Nationalgeographic.co.id—Kisah epik tentang negara fiktif Afrika, Wakanda, merupakan awal yang sempurna untuk sebuah film tentang sekelompok prajurit wanita Afrika di dunia nyata. Kehebatan para prajurit wanita itu dahsyat dan mengejutkan semua orang yang mereka temui.
Namun, memberi label “Amazon” kepada prajurit wanita Kerajaan Dahomey di Afrika Barat ini bukanlah hal yang tepat. Hal tersebut diungkap oleh sejarawan Pamela Toler.
Toler mengatakan penting untuk mengetahui kisah lengkap tentang resimen prajurit wanita tersebut. Mereka telah ada sejak akhir tahun 1600-an hingga awal tahun 1900-an. Bahkan, pemeriksaan asal-usul dan masyarakat tempat mereka muncul memberikan gambaran yang lebih multidimensi tentang para prajurit wanita ini. Serta tentang warisan yang mereka tinggalkan.

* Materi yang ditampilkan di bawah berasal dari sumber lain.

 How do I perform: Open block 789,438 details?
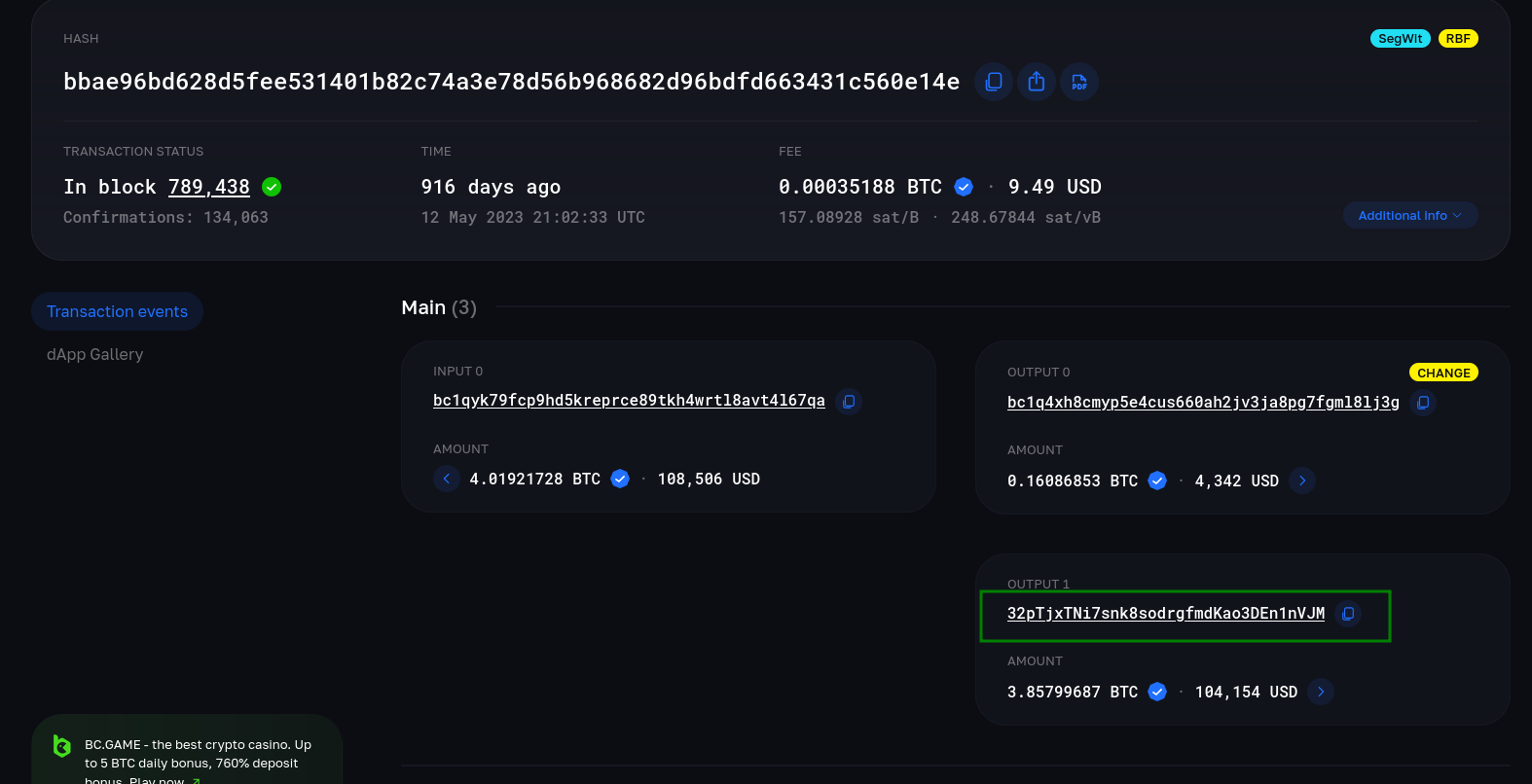pos(209,186)
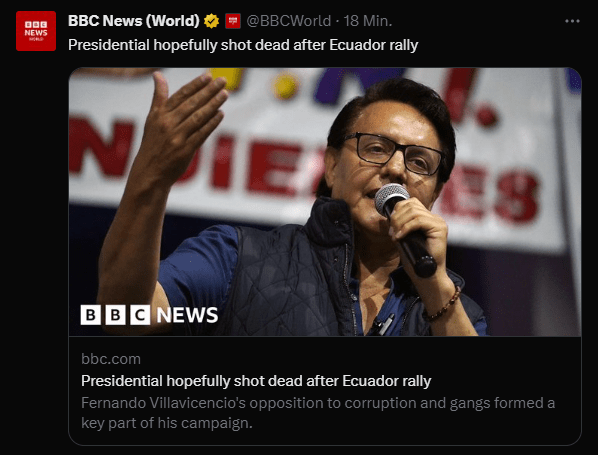Open the three-dot more options menu

click(x=572, y=21)
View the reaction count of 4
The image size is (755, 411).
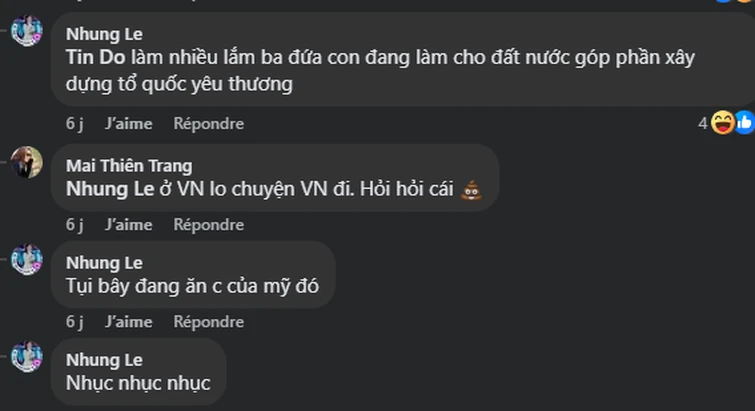point(703,124)
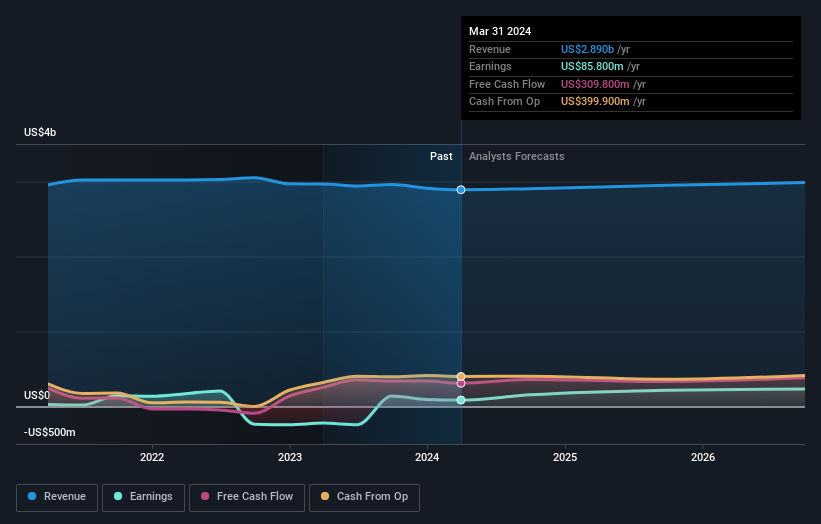Click the 2023 x-axis label
Viewport: 821px width, 524px height.
tap(290, 458)
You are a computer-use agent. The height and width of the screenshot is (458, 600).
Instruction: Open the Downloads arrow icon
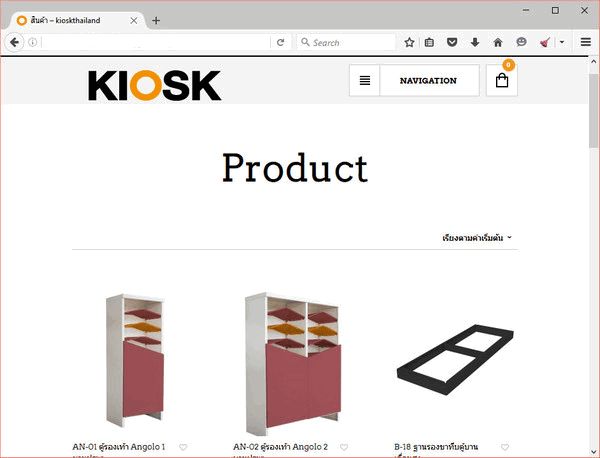coord(475,42)
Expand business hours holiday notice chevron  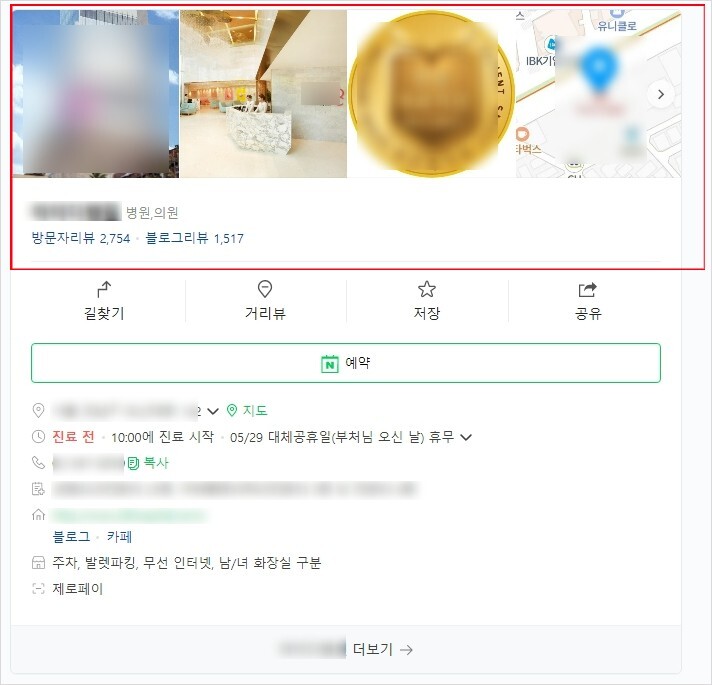466,437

Bangkitnya Kerajaan Dahomey
Hingga beberapa dekade terakhir, sebagian besar penggambaran budaya populer tentang Afrika mencirikan benua tersebut sebagai lingkungan agraris yang tidak beradab.
Sebaliknya, peradaban kuno yang kuat berkembang pesat di seluruh benua. Termasuk Tanah Punt prasejarah dan kerajaan Aksum dan Nubia di Afrika timur laut; kekaisaran Afrika Barat Ashanti, Mali, dan Songhai; dan Kerajaan Zimbabwe.

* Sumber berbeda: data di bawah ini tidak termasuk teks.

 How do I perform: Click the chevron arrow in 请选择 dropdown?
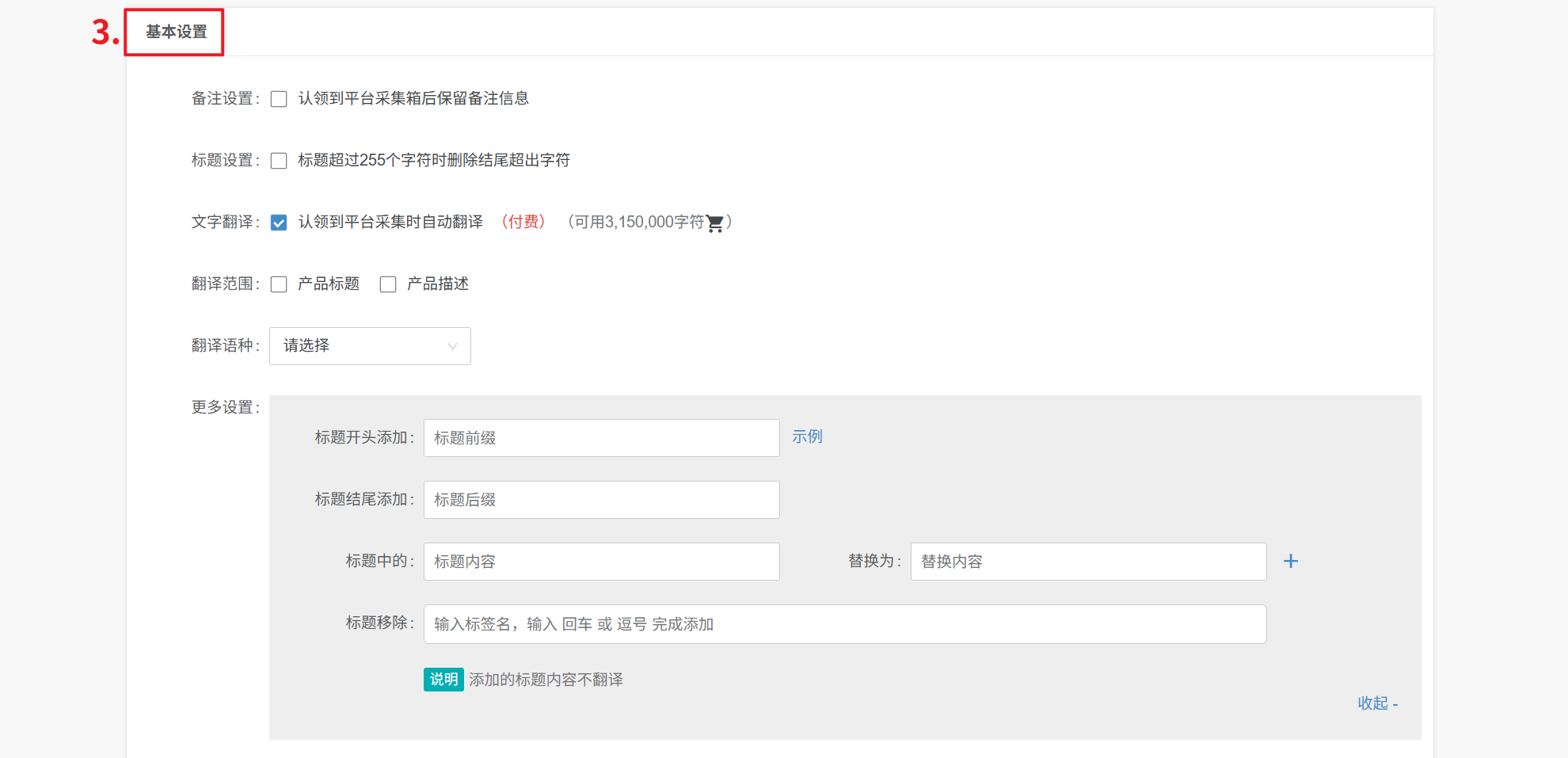pyautogui.click(x=452, y=346)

Di Afrika Barat, Dahomey mengukir warisan yang sangat kuat. Kerajaan tersebut membentuk pemerintahan yang terorganisasi dengan baik di mana raja dianggap sebagai setengah dewa. Raja memiliki kendali mutlak atas urusan ekonomi, politik, dan sosial. Sang raja didukung oleh dewan pejabat yang dipilih dari kelas rakyat jelata karena kesetiaan dan komitmen terhadap bangsa.
Akses geografisnya ke laut, dan kecakapan strategis para pemimpinnya, memungkinkan Dahomey menaklukkan kerajaan pesisir lainnya. Seperti Allada dan Whyda. Namun, kemunculan dan perluasan perdagangan budak transatlantik pada akhirnya membantu mengukuhkan dominasinya.
Diperkirakan bahwa dari tahun 1720-an hingga 1852 penguasa Dahomey menjual ratusan ribu orang dari suku dan negara tetangga kepada Inggris, Prancis, Portugis, dan lainnya. Selama periode itu, Inggris memberlakukan blokade laut.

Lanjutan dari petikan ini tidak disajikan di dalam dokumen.